De ces deux groupes dont sont issus les musiciens de Rouille, ne subsistent que les effets d'écho sur les guitares, et le chant rauque et viscéral de Gérôme. Mais la musique se veut plus simple, voire même plus douce, mais pas moins pesante. Pas d'artifices, pas de sur-expérimentations, juste de la colère brute, et des constats intéressants à entendre histoire de cogiter un peu. C'est du punk, tout simplement, même si il est sensiblement teinté du background emo de chacun des membres. Lyricalement, les jeux de mots se font moins présents, c'est désormais des uppercuts francs du collier envers la société qui pourrit, qui va en se laissant mourrir de sa vieillesse prématurée. Ces 7 morceaux sont chacun nourris d'une force incontestable, malheureusement peu valorisée par une production assez hasardeuse : en effet, les guitares semblent bien trop en retrait, alors qu'à l'inverse, le jeu de basse se fait super bien entendre. Ca n'empêchera toutefois pas de prendre plaisir à écouter ces coups de gueule, mais je déconseille de l'écouter après s'être mis la race avec un disque produit par Kurt Ballou, quoi. Je sais pas si c'est la magie d'entendre à nouveau Gérôme chanter ou si c'est juste que c'est cool, mais en soi c'est bien moins saccadé et audacieux que les deux formations dont sont issus le batteur et sir Woodward, et pourtant ça tient bien la route, c'est raw, désabusé, ça sent la hargne, ça prend aux tripes, les instants de montées et de chutes instrumentales des chansons te lancent des piques au coeur, au final c'est juste bien.
 
"On prospère sur nos ruines en tas, le peu d'importance qu'ont les choses les rendent gentiment arables.

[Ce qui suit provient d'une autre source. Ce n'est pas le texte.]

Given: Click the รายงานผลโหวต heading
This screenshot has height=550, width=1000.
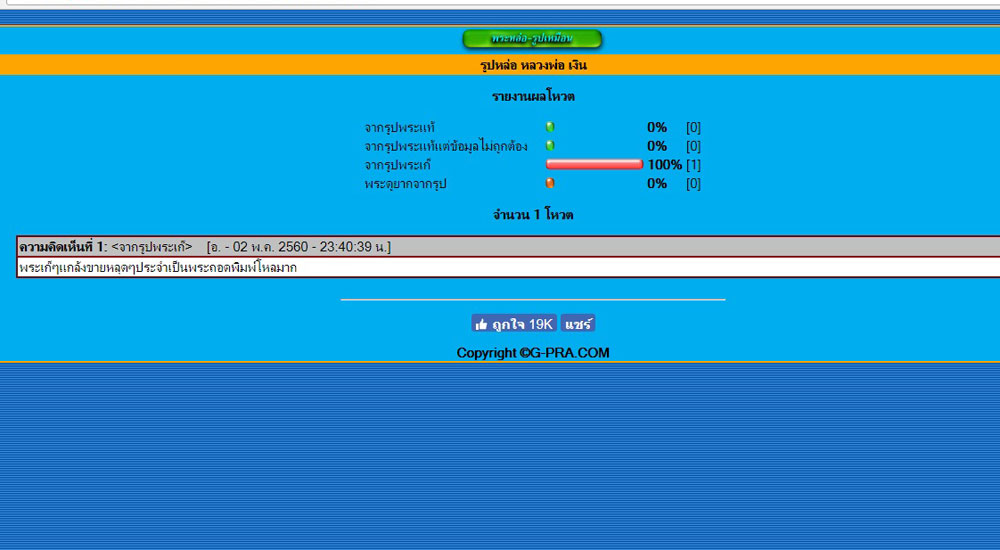Looking at the screenshot, I should click(533, 97).
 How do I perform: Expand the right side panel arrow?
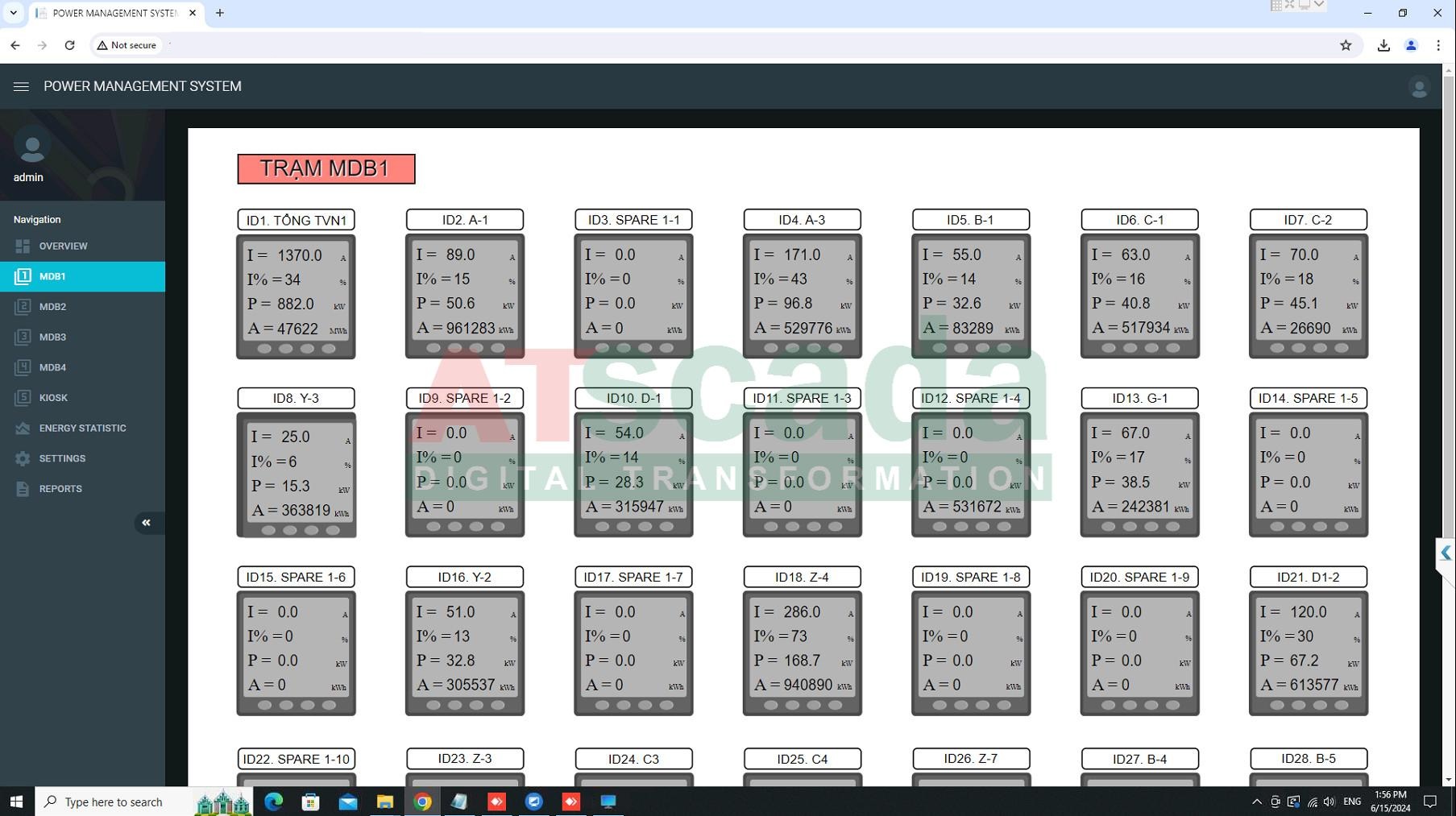(1446, 553)
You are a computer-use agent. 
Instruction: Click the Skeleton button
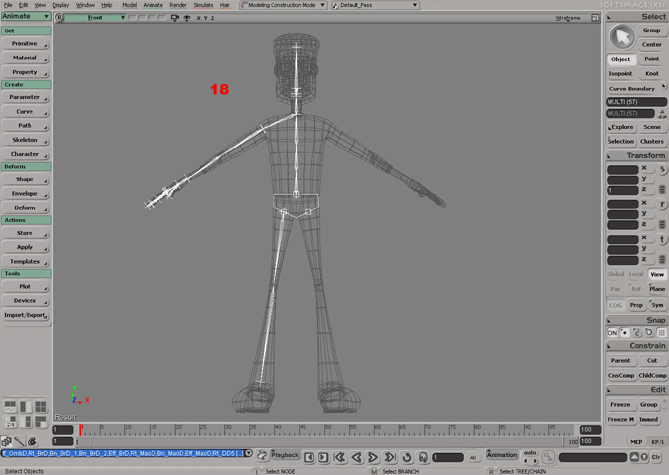click(x=25, y=140)
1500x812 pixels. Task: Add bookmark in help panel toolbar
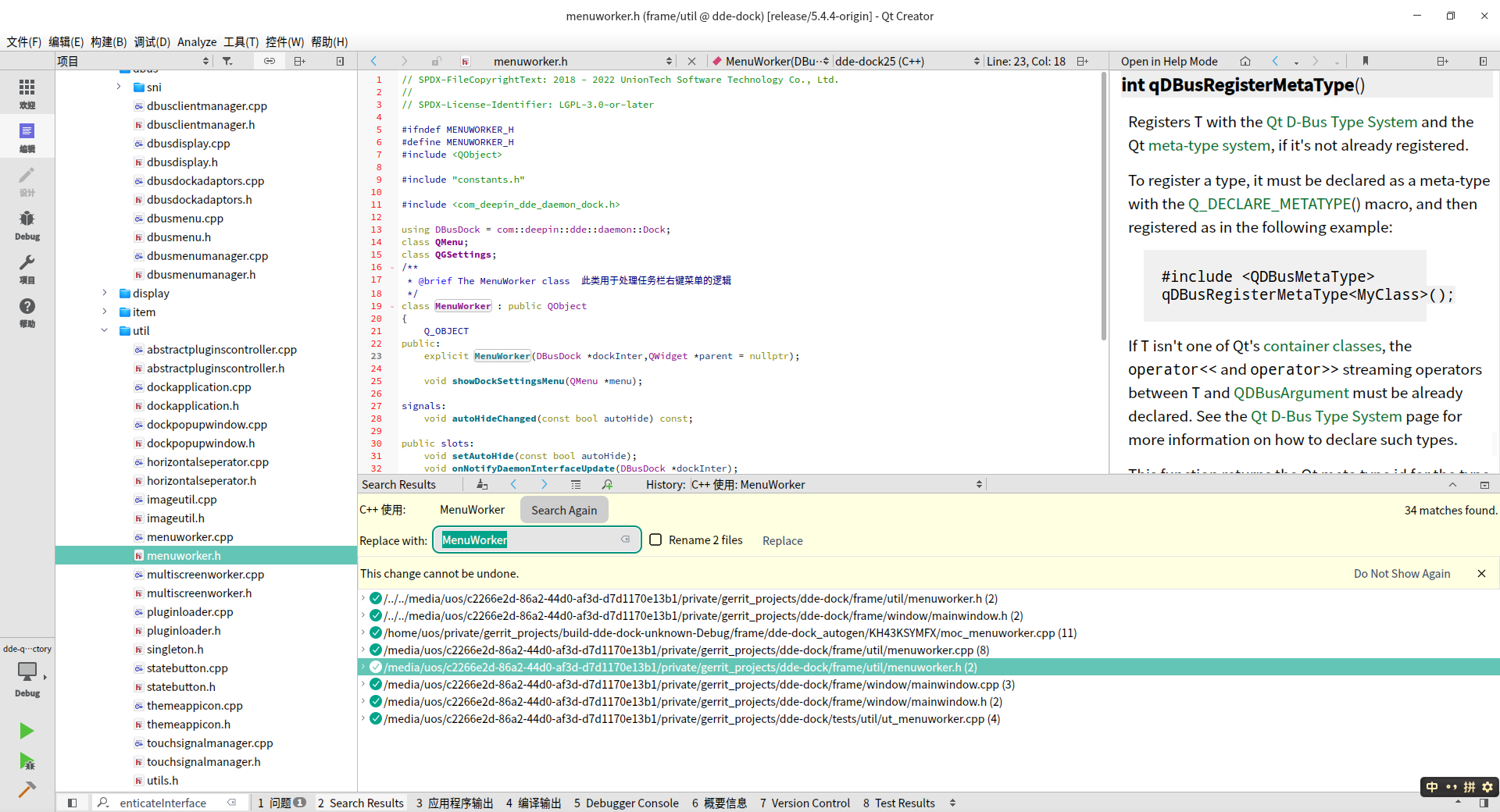point(1365,61)
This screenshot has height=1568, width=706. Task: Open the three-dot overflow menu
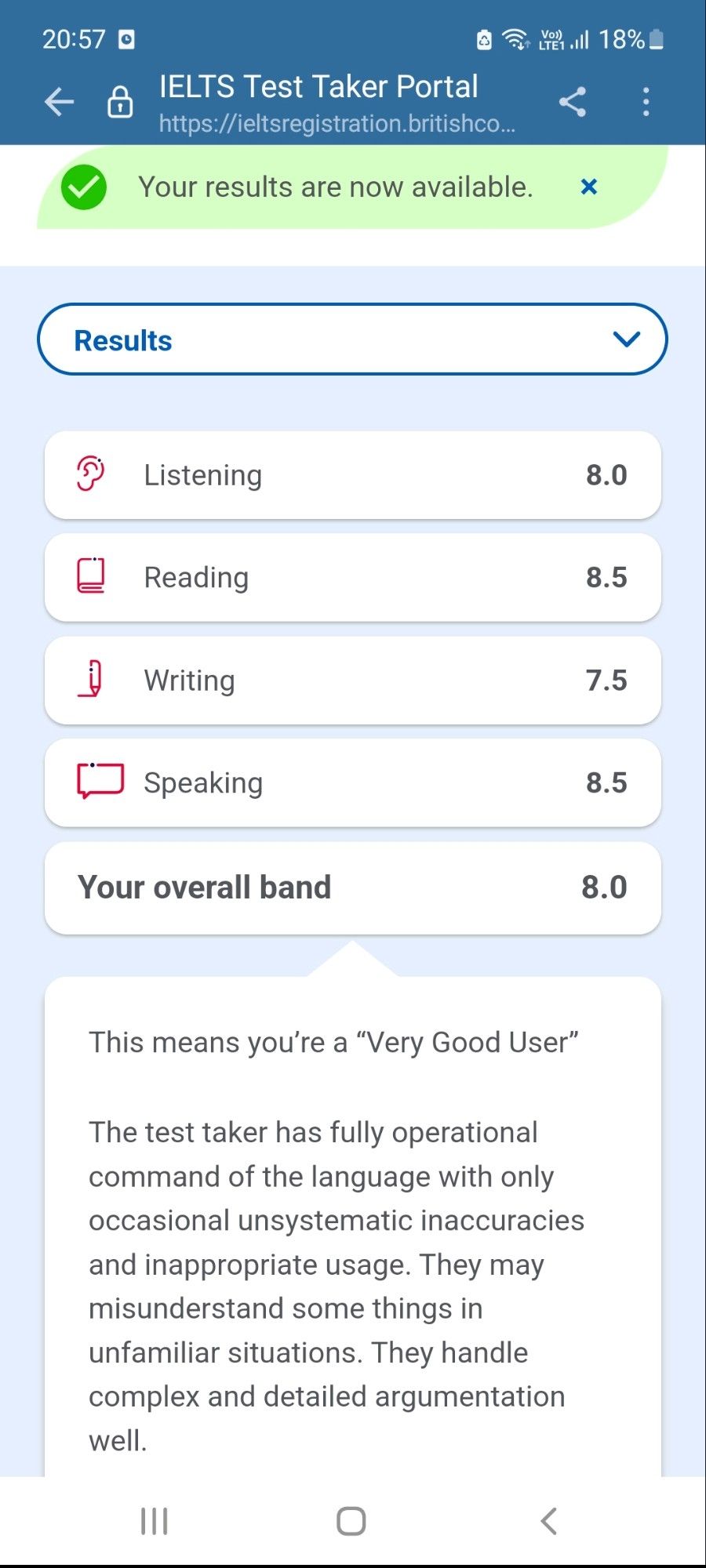pyautogui.click(x=646, y=102)
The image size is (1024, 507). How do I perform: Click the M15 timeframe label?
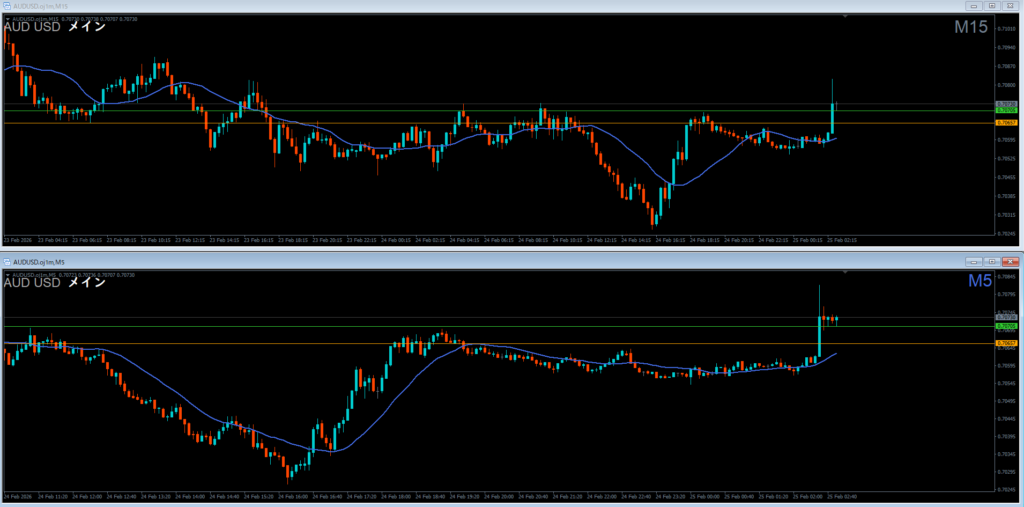[970, 28]
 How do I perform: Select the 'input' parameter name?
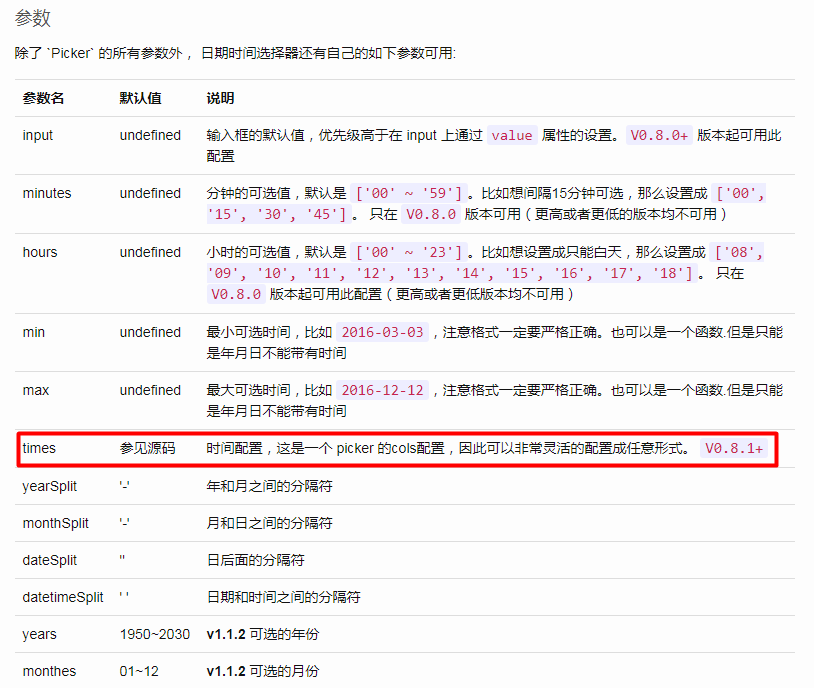point(36,135)
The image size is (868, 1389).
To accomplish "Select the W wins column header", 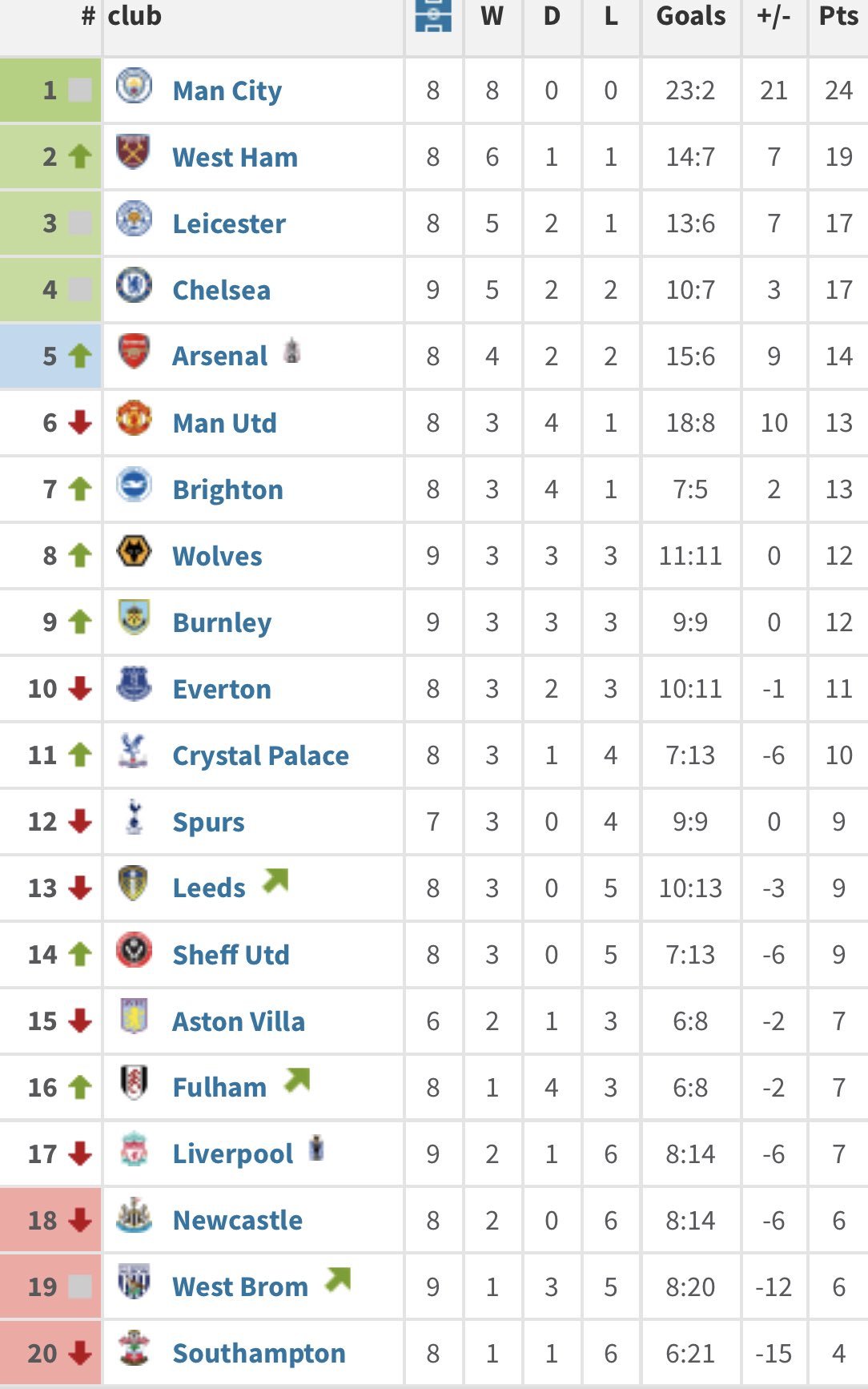I will click(x=492, y=15).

À force de se salir les yeux, à moins d'un travail sur l'usure.
On avait failli être bien, pas longtemps et on était déjà loin.
On avait failli être mieux, pas longtemps, on est déjà vieux."
 
Ce groupe, il porte un nom qui fait bizarrement écho aux paroles et aux compositions en elle-même. Des mecs rouillés, qui ont vécu des tonnes de choses dans leur vie usée, mais qui tiennent bon, comme ces braves gens qui tiennent la barre d'un métro beaucoup trop banal chaque matin, comme ces ouvriers qui partent incessamment à la tâche quitte à devenir tâche eux-mêmes, comme ces vieux poteaux des gares éternelles, qui voient passer tout ces trains la nuit, ces choses improbables... Laisse-moi tranquille, j'ai calé ma référence et j'en suis bien content, na. Je pense sincèrement que cet album se vit surtout en live, et que le disque n'est qu'un aspect de l'énergie que réserve le quartet. Si vous voulez écouter du punk de "vieux" briscards qui savent de quoi ils parlent, et non pas de jeunes loups aux dents longues froqués en slim dernier cri qui n'ont pas grand chose de rebelle à raconter, et pas beaucoup plus de convictions personnelles, ne loupe pas le premier LP On Tue Ici. C'est vrai que c'est pas évident d'accrocher au premier abord, vous trouverez peut-être ça déjà entendu, mais j'ai le sentiment qu'ils s'en foutent, qu'ils veulent juste se faire plaisir, dire ce qu'il ne va pas, et point. Au final, ne cherche pas à l'écouter parce que c'est le groupe de X ou Y... Enfin, essaie de mettre ce paramètre de côté.   À force d'écouter, de se concentrer sur les paroles, on se sent concerné, puis touché par ce LP. Le seras-tu autant que moi ? Je l'espère. Bonne écoute les copains.

"A force d'être chiens et chiennes, bientôt nous irons morts. Nos corps grippés longtemps, bientôt crieront à tort, trop morts pour résister, trop morts pour exister."